Angel Flight Command Pilot Orientation

On Saturday I flew, with two other club members, to Santa Barbara for a mass Angel Flight West command pilot orientation. I flew in Paul and Gina’s turbo-charged Mooney decked out with a great panel which they used to full effect to get through the 700ft overcast marine layer. You can see some pictures of the trip on my flickr page.

Angel Flight West is a an organisation that provides free air transportation for people with a compelling medical, or compassionate, need who need assistance to get their destination. The cost of transportation is covered entirely by the pilot flying the mission, and is a charitable donation for tax purposes. Passengers must be medically stable, ambulatory, and be able to sit up in an airplane seat for the duration of the flight. Angel Flight is not an air ambulance service, and passengers need to have alternative arrangements available in case the flight is canceled.
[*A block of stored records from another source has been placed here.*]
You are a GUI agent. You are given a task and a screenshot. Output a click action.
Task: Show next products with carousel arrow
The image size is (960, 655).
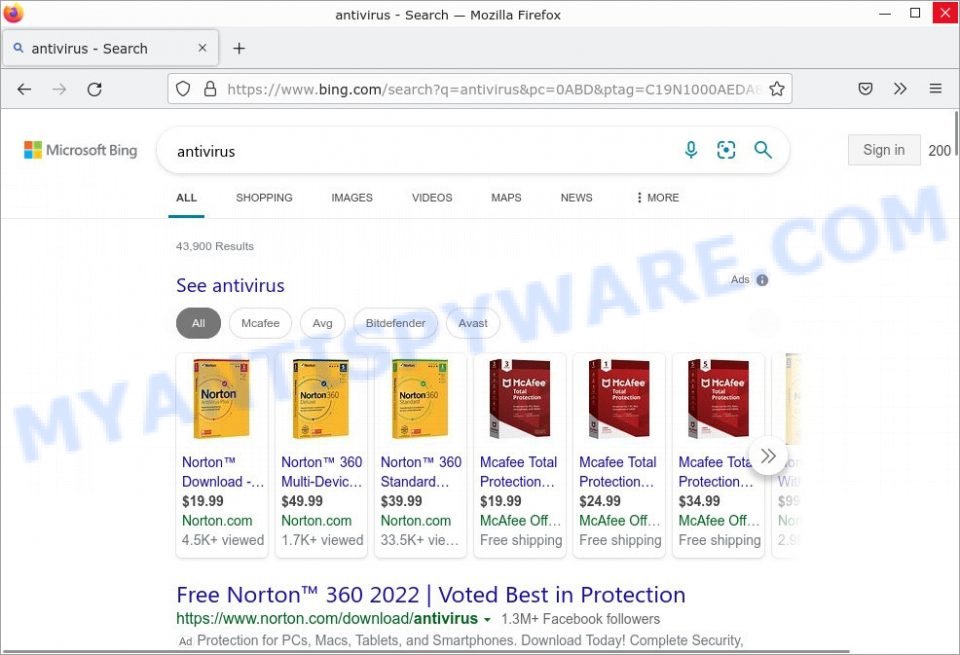click(x=768, y=455)
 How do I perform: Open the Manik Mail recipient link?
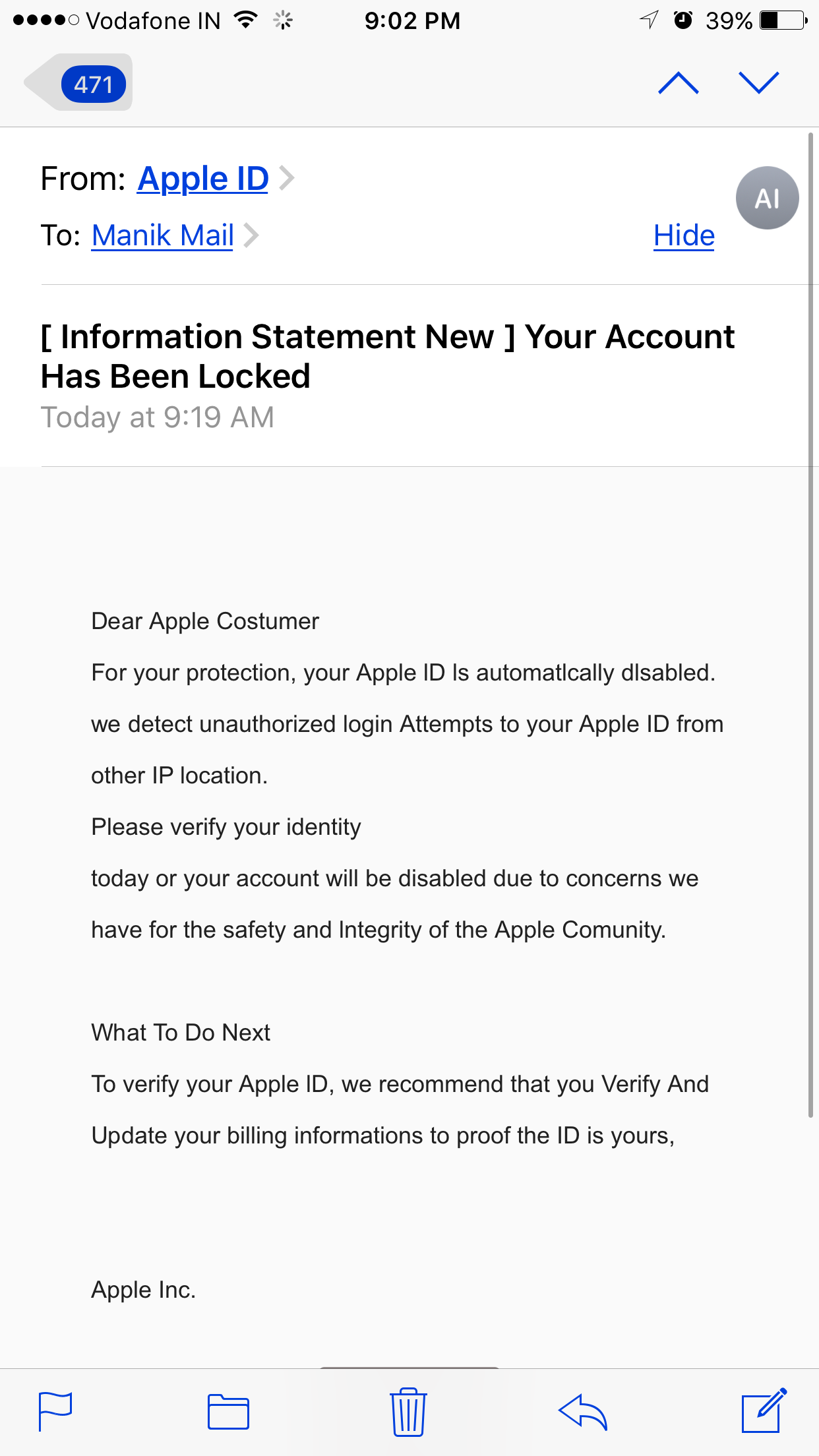point(163,235)
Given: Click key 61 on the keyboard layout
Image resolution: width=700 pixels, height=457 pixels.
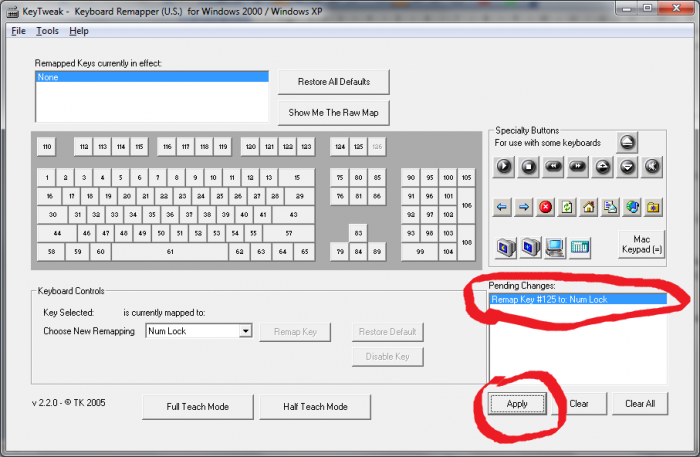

This year Angel Flight West expects to fly approximately 1200 missions and is in desperate need of pilots. As gas prices increase, pilots are flying less and people are being turned away – just as more people are needing their help. Other than an initial application fee, a pilot can become a Command Pilot (someone who can fly missions) by undergoing a brief orientation and document check. Most missions can be flown in a 172 or similar.

For our orientation, about 12 pilots braved IFR ceilings to get an early start at KSBA. We had a short talk from one of the wing leaders about how the organisation works, how to accept and run missions, and about the satisfaction one can get from helping someone get through a bad medical time. After that our logbooks, proof of insurance were verified, as well as a flight plan/briefing for a fictitious mission that we had been asked to prepare.

If you have access to a plane, and meet their minimum requirements (250 hrs PIC, 75 hrs cross-country), why not take a look at their website and see if you can help out.

Mobile Flight Planning

I’ll admit that I have iPhone lust but I don’t want one that badly to spend hours queuing outside some AT&T store to beg them for one. But this morning while idly looking through my RSS feeds I remembered a site that had been doing some cool things with flight planning software. So I took a look and was impressed by what they have come up with.

Foreflight Mobile 2.0 for the iPhone looks like an essential addition to the Flightbag. Using it you can totally do away with the A/FD as all the information is right on the phone. Latest weather in the form of METARS, TAFs along with radar charts are available. Since it knows where you are you can pull up the information for your airport in an instant. Elementary flight planning, and flight plan filing are also there amongst a huge list of features.

I have no connection to Jason or his company, just an impressed soon-to-be-customer of his, just as soon as I can get my hands on a shiny new iPhone. And when I do, I’ll do a full review.

In the meantime, I’m off to Angel Flight orientation on Saturday, will write about that when I get back.

End of the long cross country?

With gas prices rising, and with it the cost of plane rentals, I wonder if the long cross country trip will soon be (is already?) out of the reach of most hobbiest pilots.

For this July 4 weekend, Teri and I were thinking about a trip to Pine Top, AZ. which would mean a flight to Show Low Regional. AOPA’s flight planner estimates about 5.5 hrs for the roundtrip from San Diego in a 172 RG. The field is as 6500 feet and density altitudes are in the 8k+ range so I’d want the extra power of the RG.

In reality, the flight would be San Diego to the home base of Brawley, and then on to Show Low, same on return so we’re probably talking more like 7 hrs total time on the Hobbs. The RG I like rents at $125 an hour so that makes a cost of $850-900.

No one has ever said flying was inexpensive but Show Low is only 500 miles or so away and a trip up near a $1000 to get to such a place is just too much for my pocket, and I’m sure many others. I’ve always wanted to take a flight across multiple states but there’s no way I can ever justify spending the kind of money that would take.

And as gas keeps rising, I wonder how many of us will soon be able to do much more than fly over the city once a month?